# Dual Slalom - Hardtail or short trave dually?



## muvro (May 31, 2009)

Looking to get into some Dual slalom and 4X next year. Nothing majorly competitive or serious, but looking to have fun and give it my all.

I did a heap of searching but can't really find what I'm after.

I have a Norco 6 set up for light freeride, and a Carbon Rush setup for XC racing/enduros.


I have the oportunity to buy a Jamis Parker or a Twofour Toy4, at an amazingly cheap price.

I have all of the other components to put on the bike bar forks, so really just after a frame and am leaning towards the Twofour.


Are these frames suitable? 

Or are there better options out there?

Many TIA


----------



## JohnJameson (Jun 3, 2009)

I have a jamis parker that I use for ds. got it for crazy cheap, and have rode it hard for a year with no problems. currently set up with a Marz 4X and Fox rp23.


----------



## jcook1989 (Mar 16, 2008)

I'm not sure the exact reasoning behind it but it seems that the pros tend to go more short travel fulls for DS as opposed to the hardtail dominated 4x scene.


----------



## Lunchbox362 (Jun 27, 2009)

Maybe for more pop off the jumps or some such...


----------



## Nagaredama (Aug 2, 2004)

Dual suspension certainly offers more traction especially during flat turns with some penalty in the acceleration department.

4X riders almost always choose a hardtail because it is all about the snapping the 'gate' and getting to the first turn in front of everyone else.

In DS you typically can't snap the gate so the hardtail doesn't really offer an advantage there and will definetly lack traction in flat loose turns.

Out of all the Sea Otter's I've been to (5) the pro winner has always been on a full suspension bike. At the lower levels rider skill and fitness has way more to do with who wins than what type of bike someone is on.


----------



## muvro (May 31, 2009)

Thanks heaps for the input all!

It's muchly appreciated.

I might go for the Parker then, as I can also use it for commuting and training with a quick wheel swap. Plus it will work out cheaper as I won't have to buy a BB converter and headset converter. 

WIN WIN! Cant' wait to start building it now. I've got pretty much everything that's been taken off my other bikes for upgrades. So this is what's most probably going to go on it.

Wheels - DT Swiss 5.1D with Hope P2 hubs (off Norco)
Cranks - '09 Stylo
Bars - Holzfeller
Cassette - Dura-ace 12-27
Rear mech - XT long cage (waiting for a bargain short cage to show itself)
Brakes - '09 XT
Shifters - '09 XT
Seatpost - Thomson

I've got a 40T chainring, I suppose it's too hard a Q to answer if it's too big or not...?...

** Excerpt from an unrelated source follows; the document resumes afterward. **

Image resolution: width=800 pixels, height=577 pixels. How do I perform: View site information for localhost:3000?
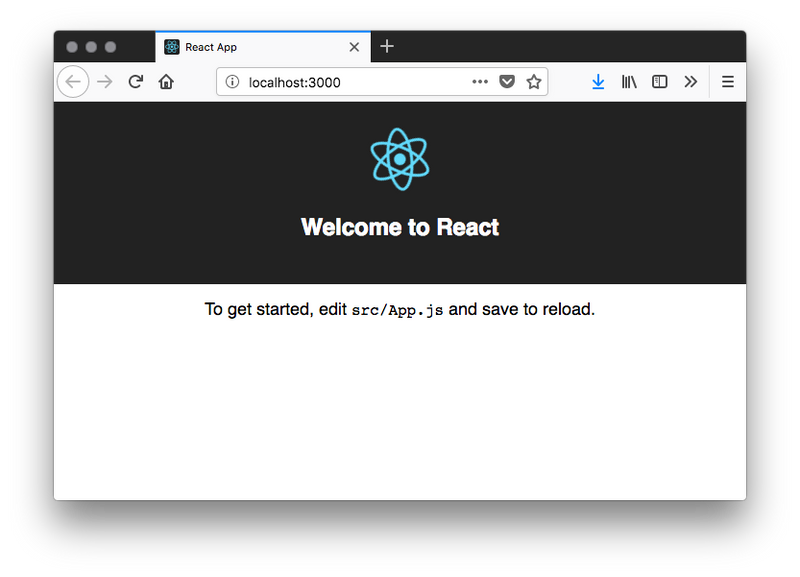pyautogui.click(x=232, y=81)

Just need chain guide, forks, stem and headset. What ever comes across cheap is going to get the nod.


----------



## MaddSquirrel (Aug 5, 2005)

I have noticed most pros seem to run a 36t or 38t ring.


----------



## Jim311 (Feb 7, 2006)

Is the Parker used? Be careful, they were known for having some breakage issues for a while, if I recall the seat stays were snapping due to a manufacturing or design defect.


----------



## muvro (May 31, 2009)

Looks like i've got to add a chain ring to the list... LOL

The Parker is brand new.


----------



## wolfman00 (Jun 18, 2008)

Parkers design is good, the 2008s has some issues metal issues though. I plan try a DS race this year, see how I like it.

Here is mine for an idea and how its spec'd
- domain Uturn
-answer 780 bars
-easton havoc 50mm
-wtb freeride rims (stock, but I see no reason to change them right now)
-fox van RC rear
-truvativ stylo oct 36/24
-pg980 11-32

Its mostly my do everthing bike. I trail ride mostly, but I also take it to the skatepark, dirt jumps, and did some DH this year. oh yeah, and it weights 35lbs. Not light, but for how its set up I cant really complain.


----------



## hozzerr1 (Feb 26, 2005)

I beg to differ, I believe that a hard tail for DS will give you the edge. DS contrary to 4X is not a race decided in the snap of the gate true, therefore you need something light, snappy, tight for turns and solid so you can stomp the pedals and turn yourself inside out on your way to the line. Thus a specific DS hard tail bike. 

If your decision is weighted by what the pros ride, well look at the Champ with the most wins Brian Lopes; in DS his specialty he always raced a HT.

BTW, I got a DS Cortina 4130 for sale, check it out.


----------



## Mr.P (Feb 8, 2005)

If you are racing Sport class then just run what you brung. The skill and fitness gaps at that level outweigh the bike differences.

I ran a 6"x6" Enduro at Sea Otter and podiumed. The top 4 bikes in my Sport group included a Stump Jumper, a 7" bike with a double crown, my bike and a hardtail. The group started at more than 30 racers.

The hard tail won, but he said his legs were destroyed by doing the fast drop, over and over again to reach the finals. He was much more skilled than I, tho, so he won.

For expert class, the bike is much more important.

For my bike, I only changed tires and had to cut down my seatpost so I could fully slam it. I'm a tweaker and thought I needed to fiddle with preloads & compression/rebound settings, but found I did better with them set at what I was most experienced with.

BTW, I have an Enduro for sale! (joking.)

P


----------



## muvro (May 31, 2009)

Totally hear what you're saying. I'm not going to be competing seriously. Just club stuff and the state series in a lower grade. 

The only problem is, I don't want to run the bikes I currently own as the XC bike, I feel isn't rugged enough to be thrashed over drops, cased into doubles (as I'm bound to do... lol) etc, and have to fork out the cost of repairs etc on a more delicate bike. So it's out. Then there's my light FR bike. It pedals like a fat ****! Great for doing what it's built for, but not much else. So considering I've got the majority of parts, I figure make up another bike that can not only take 4x and DS without a prob, but also serve as a training/commuting/do-all bike. 

Cheers


----------